■ **Working data**
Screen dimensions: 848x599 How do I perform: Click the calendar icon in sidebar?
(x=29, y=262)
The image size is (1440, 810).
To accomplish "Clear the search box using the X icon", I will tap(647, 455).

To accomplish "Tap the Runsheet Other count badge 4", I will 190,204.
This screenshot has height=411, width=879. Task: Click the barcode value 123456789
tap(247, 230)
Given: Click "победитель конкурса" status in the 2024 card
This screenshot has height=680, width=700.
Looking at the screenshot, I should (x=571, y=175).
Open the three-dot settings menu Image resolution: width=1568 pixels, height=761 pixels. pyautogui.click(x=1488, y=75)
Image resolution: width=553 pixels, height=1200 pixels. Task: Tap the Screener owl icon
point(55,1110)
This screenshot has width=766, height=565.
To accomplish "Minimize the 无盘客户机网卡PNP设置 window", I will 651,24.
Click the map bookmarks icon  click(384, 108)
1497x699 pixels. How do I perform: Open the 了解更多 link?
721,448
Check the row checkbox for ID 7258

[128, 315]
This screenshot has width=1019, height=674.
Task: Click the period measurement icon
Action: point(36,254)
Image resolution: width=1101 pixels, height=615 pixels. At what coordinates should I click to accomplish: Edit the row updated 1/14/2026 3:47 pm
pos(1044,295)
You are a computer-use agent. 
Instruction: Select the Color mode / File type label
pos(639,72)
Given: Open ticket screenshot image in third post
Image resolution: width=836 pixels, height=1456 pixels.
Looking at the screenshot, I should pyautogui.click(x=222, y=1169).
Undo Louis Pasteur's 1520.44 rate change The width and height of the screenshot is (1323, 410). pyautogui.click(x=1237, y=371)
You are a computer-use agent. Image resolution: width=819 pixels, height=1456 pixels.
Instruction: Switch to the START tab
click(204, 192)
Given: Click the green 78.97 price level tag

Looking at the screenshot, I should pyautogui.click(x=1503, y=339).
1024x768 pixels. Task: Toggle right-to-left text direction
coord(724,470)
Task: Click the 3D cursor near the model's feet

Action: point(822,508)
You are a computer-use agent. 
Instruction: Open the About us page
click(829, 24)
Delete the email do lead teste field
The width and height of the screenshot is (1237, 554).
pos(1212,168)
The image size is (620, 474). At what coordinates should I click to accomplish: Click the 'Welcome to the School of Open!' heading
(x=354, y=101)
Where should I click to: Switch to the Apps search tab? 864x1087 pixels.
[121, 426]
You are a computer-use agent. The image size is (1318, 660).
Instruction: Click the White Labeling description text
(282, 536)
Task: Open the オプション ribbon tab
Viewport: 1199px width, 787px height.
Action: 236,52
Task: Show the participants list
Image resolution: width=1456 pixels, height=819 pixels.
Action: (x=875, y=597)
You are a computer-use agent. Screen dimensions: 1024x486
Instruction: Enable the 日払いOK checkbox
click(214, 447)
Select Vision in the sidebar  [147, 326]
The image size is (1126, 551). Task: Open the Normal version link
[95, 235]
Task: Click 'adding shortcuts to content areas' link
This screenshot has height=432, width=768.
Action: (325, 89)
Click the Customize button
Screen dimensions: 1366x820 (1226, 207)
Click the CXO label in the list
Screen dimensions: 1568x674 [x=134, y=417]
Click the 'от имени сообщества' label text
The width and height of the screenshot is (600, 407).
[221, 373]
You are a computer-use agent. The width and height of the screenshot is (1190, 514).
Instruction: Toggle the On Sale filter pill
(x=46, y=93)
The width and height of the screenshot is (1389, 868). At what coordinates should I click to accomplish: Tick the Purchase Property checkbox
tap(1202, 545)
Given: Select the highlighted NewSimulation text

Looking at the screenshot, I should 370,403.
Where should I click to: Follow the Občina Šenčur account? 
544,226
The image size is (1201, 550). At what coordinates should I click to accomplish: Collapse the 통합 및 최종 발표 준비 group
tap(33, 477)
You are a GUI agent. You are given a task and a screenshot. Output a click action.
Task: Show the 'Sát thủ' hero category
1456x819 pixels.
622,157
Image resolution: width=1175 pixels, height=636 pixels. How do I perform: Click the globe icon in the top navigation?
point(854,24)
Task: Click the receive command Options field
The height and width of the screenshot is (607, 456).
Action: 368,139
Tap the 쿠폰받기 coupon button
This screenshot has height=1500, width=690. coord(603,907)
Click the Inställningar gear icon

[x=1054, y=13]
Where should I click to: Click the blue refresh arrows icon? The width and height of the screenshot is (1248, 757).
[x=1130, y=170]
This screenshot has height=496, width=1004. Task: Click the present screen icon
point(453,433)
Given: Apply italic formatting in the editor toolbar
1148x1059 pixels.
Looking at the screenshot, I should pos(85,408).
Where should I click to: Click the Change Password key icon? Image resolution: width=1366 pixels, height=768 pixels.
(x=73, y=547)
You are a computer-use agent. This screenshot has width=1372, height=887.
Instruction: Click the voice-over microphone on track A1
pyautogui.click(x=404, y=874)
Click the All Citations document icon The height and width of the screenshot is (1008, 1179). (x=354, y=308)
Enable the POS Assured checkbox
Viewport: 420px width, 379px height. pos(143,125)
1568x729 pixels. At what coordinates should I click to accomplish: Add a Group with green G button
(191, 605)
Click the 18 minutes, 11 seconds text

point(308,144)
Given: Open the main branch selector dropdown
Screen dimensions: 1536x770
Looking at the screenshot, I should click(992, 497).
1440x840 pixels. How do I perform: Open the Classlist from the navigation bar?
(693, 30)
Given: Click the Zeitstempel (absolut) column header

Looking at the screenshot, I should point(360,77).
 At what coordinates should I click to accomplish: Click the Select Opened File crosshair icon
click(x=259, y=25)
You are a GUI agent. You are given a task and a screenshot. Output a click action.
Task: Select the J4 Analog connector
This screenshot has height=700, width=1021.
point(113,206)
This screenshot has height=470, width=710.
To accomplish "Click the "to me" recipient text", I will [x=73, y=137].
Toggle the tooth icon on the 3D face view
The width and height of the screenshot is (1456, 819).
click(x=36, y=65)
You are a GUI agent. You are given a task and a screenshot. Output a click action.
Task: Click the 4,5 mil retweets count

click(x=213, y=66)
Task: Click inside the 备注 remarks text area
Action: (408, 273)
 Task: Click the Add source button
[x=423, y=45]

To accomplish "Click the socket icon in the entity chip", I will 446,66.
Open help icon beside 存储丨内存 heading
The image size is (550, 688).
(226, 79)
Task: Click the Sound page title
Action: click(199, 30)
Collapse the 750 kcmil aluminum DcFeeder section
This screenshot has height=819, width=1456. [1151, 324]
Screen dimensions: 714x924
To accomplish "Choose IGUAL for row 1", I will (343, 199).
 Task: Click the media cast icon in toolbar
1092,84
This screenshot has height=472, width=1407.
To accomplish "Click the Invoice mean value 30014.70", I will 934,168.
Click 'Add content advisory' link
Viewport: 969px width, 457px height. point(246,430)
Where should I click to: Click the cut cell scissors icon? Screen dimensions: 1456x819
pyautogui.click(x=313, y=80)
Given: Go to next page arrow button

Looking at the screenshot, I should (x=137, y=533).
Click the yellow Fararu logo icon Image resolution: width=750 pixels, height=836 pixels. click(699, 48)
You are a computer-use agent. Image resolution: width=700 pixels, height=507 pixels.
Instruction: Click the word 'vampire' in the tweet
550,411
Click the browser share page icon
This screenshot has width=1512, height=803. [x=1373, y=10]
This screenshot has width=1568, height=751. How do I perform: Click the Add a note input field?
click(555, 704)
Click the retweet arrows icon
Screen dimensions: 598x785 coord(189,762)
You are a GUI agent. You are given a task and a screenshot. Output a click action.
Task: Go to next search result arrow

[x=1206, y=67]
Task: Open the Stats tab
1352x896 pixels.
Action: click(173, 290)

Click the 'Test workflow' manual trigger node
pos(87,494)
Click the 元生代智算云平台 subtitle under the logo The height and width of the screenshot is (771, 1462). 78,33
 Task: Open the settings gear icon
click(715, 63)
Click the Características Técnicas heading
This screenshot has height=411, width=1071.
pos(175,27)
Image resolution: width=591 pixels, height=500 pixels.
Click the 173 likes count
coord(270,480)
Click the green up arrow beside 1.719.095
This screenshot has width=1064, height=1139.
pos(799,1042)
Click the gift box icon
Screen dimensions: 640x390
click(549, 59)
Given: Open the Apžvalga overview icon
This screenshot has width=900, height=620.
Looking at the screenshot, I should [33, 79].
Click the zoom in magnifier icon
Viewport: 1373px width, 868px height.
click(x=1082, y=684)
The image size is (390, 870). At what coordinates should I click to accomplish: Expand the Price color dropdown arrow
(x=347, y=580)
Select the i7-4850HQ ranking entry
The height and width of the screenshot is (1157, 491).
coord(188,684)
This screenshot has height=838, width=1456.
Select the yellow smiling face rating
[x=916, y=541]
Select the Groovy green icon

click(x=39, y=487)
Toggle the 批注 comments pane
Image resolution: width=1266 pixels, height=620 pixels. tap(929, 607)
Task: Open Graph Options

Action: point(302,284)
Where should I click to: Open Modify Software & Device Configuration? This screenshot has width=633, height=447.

■ **Work to be completed**
Duplicate the rows that start with the line containing "Image resolution: width=1175" and run through the line containing "[x=1054, y=13]", both of those lines included, and keep every character as it appears.

■ **The reply**
Image resolution: width=1175 pixels, height=636 pixels. How do I perform: Click the globe icon in the top navigation?
point(854,24)
Task: Click the receive command Options field
The height and width of the screenshot is (607, 456).
Action: 368,139
Tap the 쿠폰받기 coupon button
This screenshot has height=1500, width=690. coord(603,907)
Click the Inställningar gear icon

[x=1054, y=13]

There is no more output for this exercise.